Kejriwal and Mamta must not have seen the comments on their meetings in Delhi. One said these third class chief ministers instead of roaming on the Delhi streets, should concentrate on the welfare of people in their respective states.
Likewise those agitating against demonetisation have neither read what economists say nor bothered to dwell on reports in the foreign media that this operation will bring in about $49 billion to the government. That is a huge amount which can be used for infrastructure and rural welfare schemes.
We know that cost of living in India is low although its more costly than a decade ago but average incomes have also risen. Some retired senior bureaucrats are getting more pension than their salary. It will become even cheaper with decreased real estate prices, deflation, lower taxes and interest rates. Then reduction of cash-transactions and adoption of e-transactions will bring transparency, reducing corruption and crimes.
The PM has already announced that he would be pursuing benami properties next.

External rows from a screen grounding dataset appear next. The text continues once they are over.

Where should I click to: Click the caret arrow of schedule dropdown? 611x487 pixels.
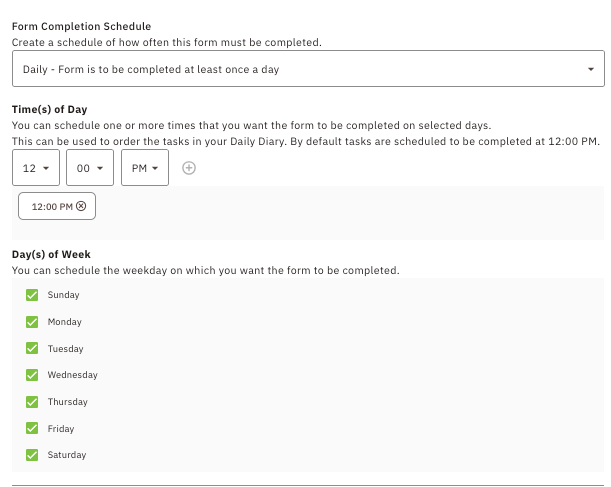591,69
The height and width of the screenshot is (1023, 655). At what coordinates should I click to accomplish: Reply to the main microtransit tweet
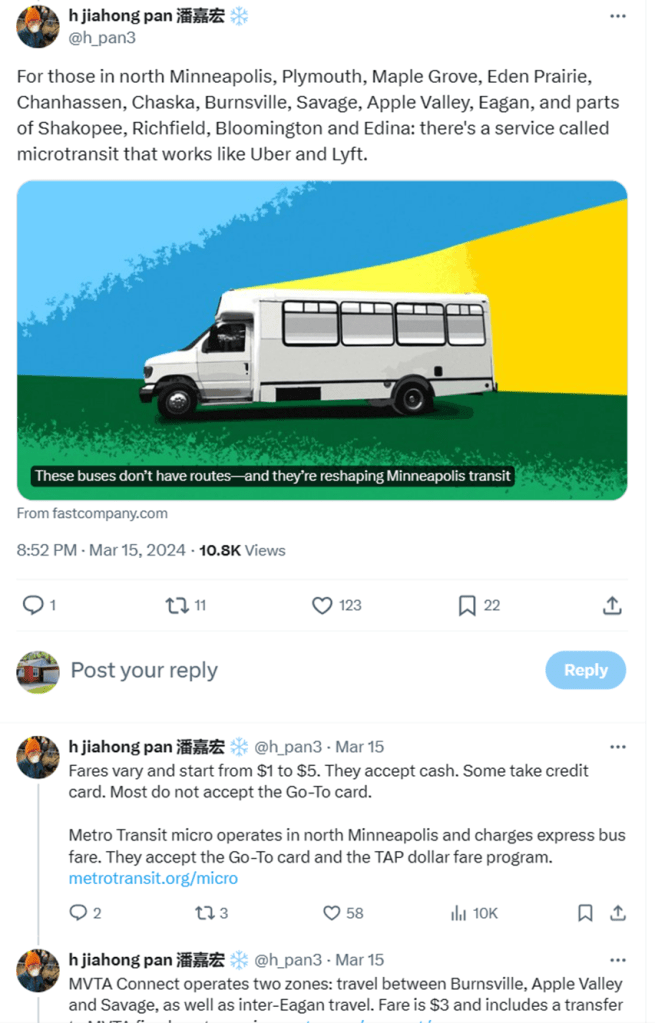click(x=33, y=605)
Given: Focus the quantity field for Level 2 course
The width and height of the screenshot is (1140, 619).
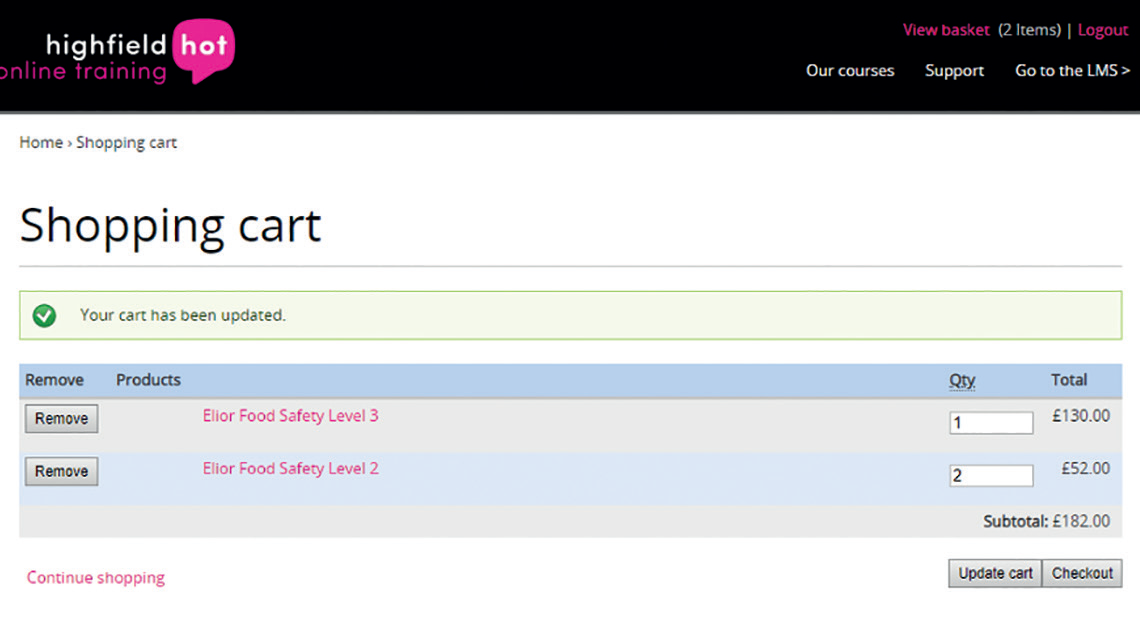Looking at the screenshot, I should (x=990, y=476).
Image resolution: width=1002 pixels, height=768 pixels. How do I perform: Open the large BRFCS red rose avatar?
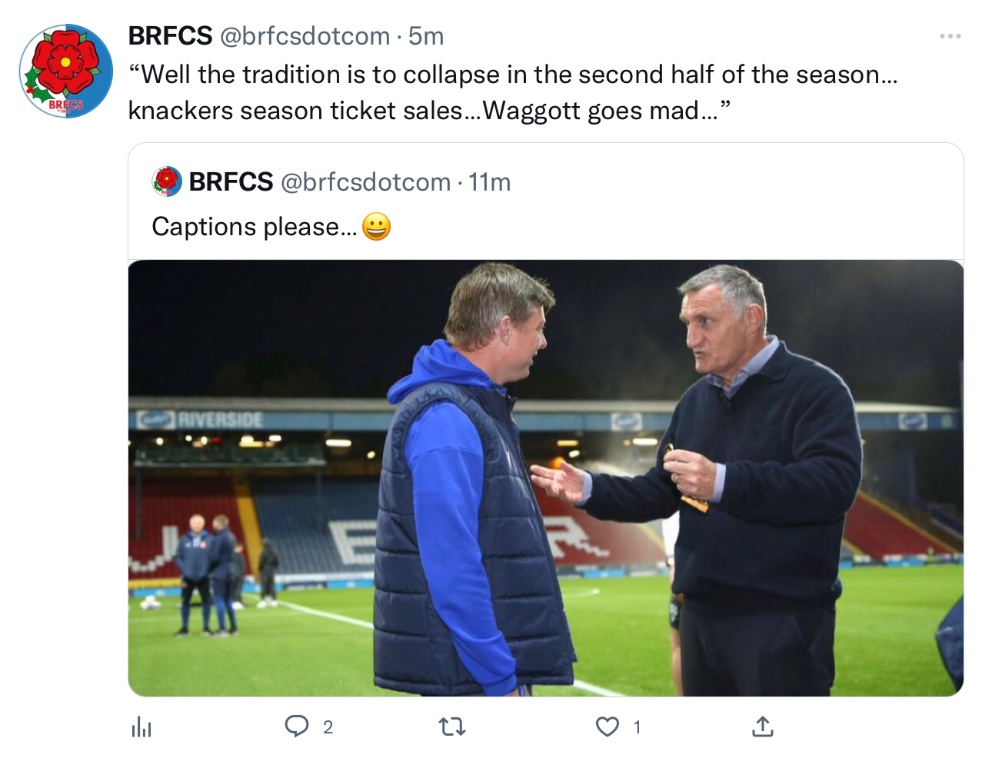click(x=66, y=71)
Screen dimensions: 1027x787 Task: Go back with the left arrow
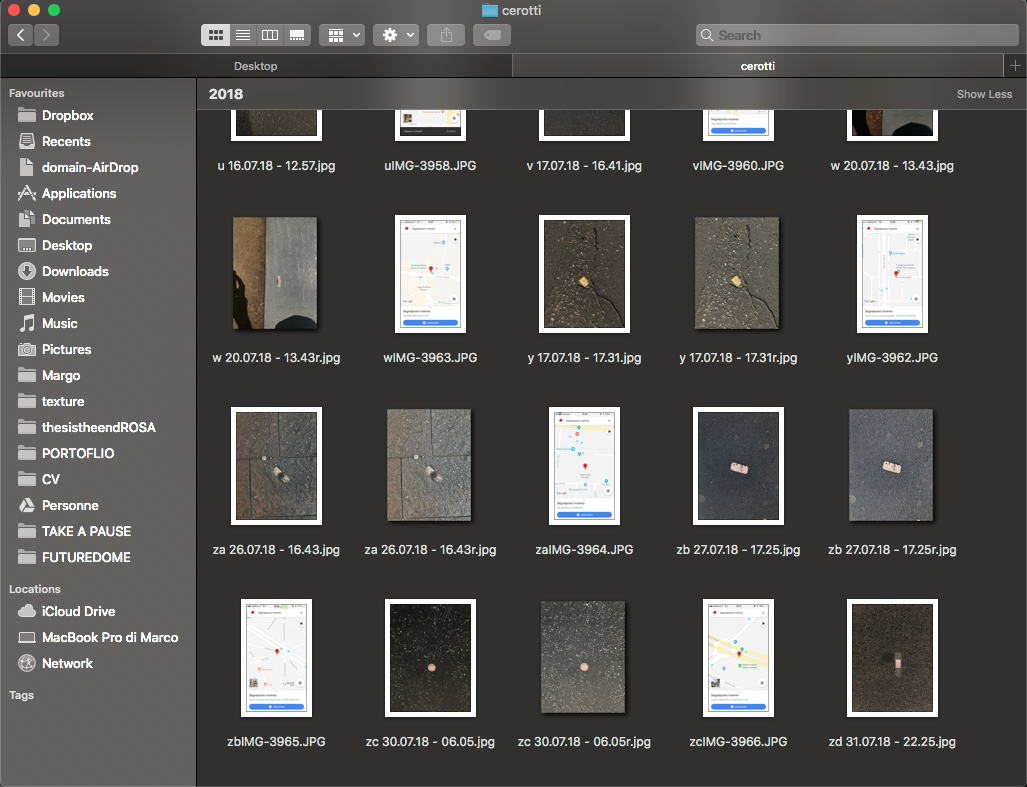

“In this ‘shock’ therapy, there is a reasonable chance of changing people’s behaviour from cash reliance to banking channels. MINT wrote a good editorial on this: It is widely accepted that Modi has strangled corruption at the highest levels of government. The currency swap should hurt those who have been involved in retail corruption. Other policy initiatives such as the move to GST should also bring more producers into the indirect tax net. Modi has perhaps understood the aspirations of his new voter base better than most people realise.
This is why Modi has taken personal and political risk. The referendum of his action will be the UP election.